The case, Brown v. City of Phoenix (CV2022-010439), was filed in August in the Maricopa County Superior Court and will be heard by Judge Alison Bachus.
The 19 plaintiffs represent property and business owners located within The Zone: Freddy Brown, Joel and Jo-Ann Coplin, Joseph and Deborah Faillace, Karl Freund, Gallery 119, Michael Godbehere, Jordan Evan Greeman, Rozella Hector, Daniel and Dianne Langmade, Ian Likwarz, Matthew and Michael Lysiak, Old Station Sub Shop, PBF Manufacturing Company, Phoenix Kitchens Spe, and Don Stockman.
In their lawsuit, the plaintiffs accused the city of Phoenix of concentrating the homeless population within The Zone. The plaintiffs noted that city officials had full authority to adopt “irrational” policies, but asserted that those policies couldn’t cause nuisance and damage to civilians.
“In short, instead of seeking to solve the homelessness crisis, the City has effectively invited this population to construct semi-permanent tent dwellings on the public sidewalks and rights of way in Plaintiffs’ neighborhood, and to make the Zone their home,” stated the lawsuit. “The City has not only permitted this illegal conduct and maintained it on public lands within its control, but it has also encouraged it through a policy of directing other homeless persons from around the city to the Zone.”
The plaintiffs noted that a “substantial portion” of the homeless residents within The Zone were mentally ill or addicted to drugs, and consistently in violation of quality-of-life ordinances prohibiting loitering, disturbing the peace, drunken and disorderly conduct, drug use, domestic violence, and obstruction of streets, sidewalks, and other public grounds.

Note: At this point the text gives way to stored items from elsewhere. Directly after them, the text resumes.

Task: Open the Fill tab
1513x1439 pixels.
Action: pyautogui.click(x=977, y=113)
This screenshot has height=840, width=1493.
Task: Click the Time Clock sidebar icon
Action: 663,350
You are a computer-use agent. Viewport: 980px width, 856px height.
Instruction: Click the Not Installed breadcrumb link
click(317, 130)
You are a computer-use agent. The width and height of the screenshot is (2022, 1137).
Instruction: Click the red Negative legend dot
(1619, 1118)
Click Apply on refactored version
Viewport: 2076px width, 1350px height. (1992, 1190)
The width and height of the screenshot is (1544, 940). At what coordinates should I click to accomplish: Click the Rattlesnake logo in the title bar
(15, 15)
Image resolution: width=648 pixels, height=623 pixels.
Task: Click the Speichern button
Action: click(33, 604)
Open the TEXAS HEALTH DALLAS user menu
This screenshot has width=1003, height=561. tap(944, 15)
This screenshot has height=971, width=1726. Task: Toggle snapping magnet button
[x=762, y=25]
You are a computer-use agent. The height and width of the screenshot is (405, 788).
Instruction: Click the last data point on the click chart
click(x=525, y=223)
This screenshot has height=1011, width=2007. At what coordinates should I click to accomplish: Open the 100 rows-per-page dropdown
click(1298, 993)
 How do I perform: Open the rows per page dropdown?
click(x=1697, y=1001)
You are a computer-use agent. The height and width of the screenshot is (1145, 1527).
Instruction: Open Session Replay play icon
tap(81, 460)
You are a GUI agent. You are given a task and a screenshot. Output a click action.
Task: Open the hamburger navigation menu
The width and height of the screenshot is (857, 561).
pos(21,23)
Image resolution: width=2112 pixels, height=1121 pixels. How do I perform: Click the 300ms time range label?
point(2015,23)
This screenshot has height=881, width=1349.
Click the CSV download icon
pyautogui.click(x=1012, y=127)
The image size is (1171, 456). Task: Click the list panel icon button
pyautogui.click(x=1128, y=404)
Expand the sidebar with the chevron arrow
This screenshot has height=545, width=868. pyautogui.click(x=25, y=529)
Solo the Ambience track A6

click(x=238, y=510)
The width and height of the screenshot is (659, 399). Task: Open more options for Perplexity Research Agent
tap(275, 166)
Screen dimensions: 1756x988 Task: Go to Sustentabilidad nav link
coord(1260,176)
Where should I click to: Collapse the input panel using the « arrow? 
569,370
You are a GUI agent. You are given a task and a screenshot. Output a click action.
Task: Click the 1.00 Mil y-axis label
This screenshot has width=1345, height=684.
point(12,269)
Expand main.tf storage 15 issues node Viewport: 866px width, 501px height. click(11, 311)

“In the Zone and its environs, laws are violated with impunity; residents are subject to violence, property damage, and other criminal and civil violations of laws designed to protect the quality of life of residents; property values have been erased; trash and human waste litter streets and yards; and, most tragically, a great humanitarian crisis unfolds as homeless residents of the Zone die on daily basis,” read the lawsuit.